** 任务目标 **
请把下方从含有“I want to click on quarter”的那一行起、直到最后一行为止（首尾两行都算在内）的各行改写为 JSON 字符串列表，每行对应一个字符串，空行略去。

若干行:

· · · · ·

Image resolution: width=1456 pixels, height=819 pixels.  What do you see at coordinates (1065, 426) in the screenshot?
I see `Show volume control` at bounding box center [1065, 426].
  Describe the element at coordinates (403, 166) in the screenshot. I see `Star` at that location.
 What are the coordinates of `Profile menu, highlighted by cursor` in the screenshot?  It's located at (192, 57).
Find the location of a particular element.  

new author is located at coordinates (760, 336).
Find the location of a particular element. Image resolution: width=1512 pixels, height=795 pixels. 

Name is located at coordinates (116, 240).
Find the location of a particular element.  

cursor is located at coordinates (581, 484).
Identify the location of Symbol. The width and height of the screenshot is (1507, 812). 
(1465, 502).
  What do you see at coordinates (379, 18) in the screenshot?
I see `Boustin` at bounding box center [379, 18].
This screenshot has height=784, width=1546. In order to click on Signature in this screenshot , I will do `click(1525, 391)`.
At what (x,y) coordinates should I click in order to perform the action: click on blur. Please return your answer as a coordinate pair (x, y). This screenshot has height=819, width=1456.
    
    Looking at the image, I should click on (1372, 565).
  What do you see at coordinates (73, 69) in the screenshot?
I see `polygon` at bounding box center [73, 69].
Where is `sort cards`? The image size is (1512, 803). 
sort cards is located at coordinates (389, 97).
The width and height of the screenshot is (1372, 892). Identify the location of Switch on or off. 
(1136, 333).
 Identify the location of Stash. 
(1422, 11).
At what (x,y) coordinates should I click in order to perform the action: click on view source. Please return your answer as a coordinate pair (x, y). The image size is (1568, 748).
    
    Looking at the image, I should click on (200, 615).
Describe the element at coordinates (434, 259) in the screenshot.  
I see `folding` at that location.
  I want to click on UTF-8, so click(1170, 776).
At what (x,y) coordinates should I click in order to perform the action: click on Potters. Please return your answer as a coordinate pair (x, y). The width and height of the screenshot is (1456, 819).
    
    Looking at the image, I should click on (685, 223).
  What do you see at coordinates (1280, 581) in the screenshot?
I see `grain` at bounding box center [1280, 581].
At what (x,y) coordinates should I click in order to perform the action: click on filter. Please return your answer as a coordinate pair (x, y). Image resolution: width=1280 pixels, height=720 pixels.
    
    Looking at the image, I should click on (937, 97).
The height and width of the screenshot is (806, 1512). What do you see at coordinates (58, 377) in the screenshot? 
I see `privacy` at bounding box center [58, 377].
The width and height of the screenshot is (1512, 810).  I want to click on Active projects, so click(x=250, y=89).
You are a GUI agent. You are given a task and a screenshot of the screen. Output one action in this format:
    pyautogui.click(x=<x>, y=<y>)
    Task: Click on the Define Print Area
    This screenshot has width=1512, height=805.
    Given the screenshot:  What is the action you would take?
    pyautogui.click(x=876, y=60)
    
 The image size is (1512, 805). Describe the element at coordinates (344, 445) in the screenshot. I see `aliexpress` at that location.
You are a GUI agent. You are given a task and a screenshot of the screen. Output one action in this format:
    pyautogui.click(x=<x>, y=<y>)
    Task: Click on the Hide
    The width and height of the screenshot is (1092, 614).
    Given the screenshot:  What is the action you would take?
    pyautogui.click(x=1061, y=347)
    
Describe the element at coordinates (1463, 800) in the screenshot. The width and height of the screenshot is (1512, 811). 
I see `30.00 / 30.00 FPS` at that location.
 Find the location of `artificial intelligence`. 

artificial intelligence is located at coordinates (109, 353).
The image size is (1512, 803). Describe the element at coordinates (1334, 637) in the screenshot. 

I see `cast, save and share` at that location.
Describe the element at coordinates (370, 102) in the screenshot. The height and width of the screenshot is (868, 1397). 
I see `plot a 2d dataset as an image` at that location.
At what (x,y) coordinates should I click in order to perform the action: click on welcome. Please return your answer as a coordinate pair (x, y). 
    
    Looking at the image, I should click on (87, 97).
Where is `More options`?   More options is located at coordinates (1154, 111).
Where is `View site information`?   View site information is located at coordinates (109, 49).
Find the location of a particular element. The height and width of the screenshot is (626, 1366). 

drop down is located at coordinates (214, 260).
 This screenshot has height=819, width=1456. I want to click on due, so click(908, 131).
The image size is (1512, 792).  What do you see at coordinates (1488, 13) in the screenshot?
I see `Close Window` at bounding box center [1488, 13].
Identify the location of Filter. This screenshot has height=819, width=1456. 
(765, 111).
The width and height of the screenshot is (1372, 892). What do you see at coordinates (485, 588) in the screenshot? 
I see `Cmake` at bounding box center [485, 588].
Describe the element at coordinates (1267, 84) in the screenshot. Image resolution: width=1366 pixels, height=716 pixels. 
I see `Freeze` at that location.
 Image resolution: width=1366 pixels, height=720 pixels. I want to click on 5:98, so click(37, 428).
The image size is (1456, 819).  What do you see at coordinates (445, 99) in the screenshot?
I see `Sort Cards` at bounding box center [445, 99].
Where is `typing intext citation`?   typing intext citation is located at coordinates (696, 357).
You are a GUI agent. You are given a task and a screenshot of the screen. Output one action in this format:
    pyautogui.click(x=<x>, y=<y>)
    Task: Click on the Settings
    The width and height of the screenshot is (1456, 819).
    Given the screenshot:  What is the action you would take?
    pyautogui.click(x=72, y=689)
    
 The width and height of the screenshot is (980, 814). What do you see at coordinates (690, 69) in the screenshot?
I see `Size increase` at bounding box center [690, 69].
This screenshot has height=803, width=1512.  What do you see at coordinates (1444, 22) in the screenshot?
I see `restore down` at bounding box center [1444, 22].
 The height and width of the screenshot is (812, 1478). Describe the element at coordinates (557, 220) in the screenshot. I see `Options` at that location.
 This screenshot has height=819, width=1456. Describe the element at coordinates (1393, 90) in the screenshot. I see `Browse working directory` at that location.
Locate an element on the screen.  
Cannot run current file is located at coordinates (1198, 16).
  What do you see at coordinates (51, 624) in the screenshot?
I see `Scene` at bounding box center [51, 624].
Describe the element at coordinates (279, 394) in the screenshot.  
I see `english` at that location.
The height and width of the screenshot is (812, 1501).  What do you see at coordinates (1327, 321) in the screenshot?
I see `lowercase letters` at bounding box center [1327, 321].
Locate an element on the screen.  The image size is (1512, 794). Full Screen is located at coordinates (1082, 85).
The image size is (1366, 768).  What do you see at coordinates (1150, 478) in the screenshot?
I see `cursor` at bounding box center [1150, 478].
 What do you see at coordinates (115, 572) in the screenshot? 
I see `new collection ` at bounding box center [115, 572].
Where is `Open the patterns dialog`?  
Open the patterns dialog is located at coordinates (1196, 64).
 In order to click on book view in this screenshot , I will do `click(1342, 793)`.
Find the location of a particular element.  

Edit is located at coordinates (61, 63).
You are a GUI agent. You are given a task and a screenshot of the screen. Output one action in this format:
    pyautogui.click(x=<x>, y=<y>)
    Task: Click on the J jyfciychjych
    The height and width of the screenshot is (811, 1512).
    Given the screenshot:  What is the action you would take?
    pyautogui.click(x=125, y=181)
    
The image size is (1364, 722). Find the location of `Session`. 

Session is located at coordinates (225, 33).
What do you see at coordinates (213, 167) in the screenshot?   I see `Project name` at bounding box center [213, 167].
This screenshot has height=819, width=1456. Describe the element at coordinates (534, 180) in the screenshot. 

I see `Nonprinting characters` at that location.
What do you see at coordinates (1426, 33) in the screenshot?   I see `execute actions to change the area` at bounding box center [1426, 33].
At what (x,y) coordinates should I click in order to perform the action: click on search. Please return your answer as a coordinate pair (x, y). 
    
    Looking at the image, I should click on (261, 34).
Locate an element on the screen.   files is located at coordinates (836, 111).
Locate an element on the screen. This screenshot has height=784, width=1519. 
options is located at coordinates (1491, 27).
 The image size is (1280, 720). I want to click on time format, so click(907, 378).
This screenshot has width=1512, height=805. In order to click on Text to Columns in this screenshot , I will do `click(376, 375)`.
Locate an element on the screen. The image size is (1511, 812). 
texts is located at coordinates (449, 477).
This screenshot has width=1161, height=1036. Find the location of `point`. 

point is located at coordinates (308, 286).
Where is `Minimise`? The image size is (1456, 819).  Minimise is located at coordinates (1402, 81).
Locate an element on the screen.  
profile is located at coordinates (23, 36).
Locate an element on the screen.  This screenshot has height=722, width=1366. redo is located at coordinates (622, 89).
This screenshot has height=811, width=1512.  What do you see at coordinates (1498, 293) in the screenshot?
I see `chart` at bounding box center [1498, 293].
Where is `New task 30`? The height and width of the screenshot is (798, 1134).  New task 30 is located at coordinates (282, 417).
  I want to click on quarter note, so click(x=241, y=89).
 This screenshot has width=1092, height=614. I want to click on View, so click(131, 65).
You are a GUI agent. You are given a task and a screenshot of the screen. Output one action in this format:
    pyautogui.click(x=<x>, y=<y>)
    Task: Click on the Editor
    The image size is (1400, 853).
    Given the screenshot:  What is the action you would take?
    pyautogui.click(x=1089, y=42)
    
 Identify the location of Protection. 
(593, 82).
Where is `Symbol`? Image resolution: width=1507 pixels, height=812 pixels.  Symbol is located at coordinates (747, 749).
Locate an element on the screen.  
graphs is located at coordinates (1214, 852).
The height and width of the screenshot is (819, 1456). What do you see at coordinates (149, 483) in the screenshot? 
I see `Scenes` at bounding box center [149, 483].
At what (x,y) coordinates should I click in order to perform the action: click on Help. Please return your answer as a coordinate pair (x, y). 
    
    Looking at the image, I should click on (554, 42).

· · · · ·

** 任务输出 **
[
  "  I want to click on quarter note, so click(x=241, y=89).",
  " This screenshot has width=1092, height=614. I want to click on View, so click(131, 65).",
  "You are a GUI agent. You are given a task and a screenshot of the screen. Output one action in this format:",
  "    pyautogui.click(x=<x>, y=<y>)",
  "    Task: Click on the Editor",
  "    The image size is (1400, 853).",
  "    Given the screenshot:  What is the action you would take?",
  "    pyautogui.click(x=1089, y=42)",
  " Identify the location of Protection. ",
  "(593, 82).",
  "Where is `Symbol`? Image resolution: width=1507 pixels, height=812 pixels.  Symbol is located at coordinates (747, 749).",
  "Locate an element on the screen.  ",
  "graphs is located at coordinates (1214, 852).",
  "The height and width of the screenshot is (819, 1456). What do you see at coordinates (149, 483) in the screenshot? ",
  "I see `Scenes` at bounding box center [149, 483].",
  "At what (x,y) coordinates should I click in order to perform the action: click on Help. Please return your answer as a coordinate pair (x, y). ",
  "    Looking at the image, I should click on (554, 42)."
]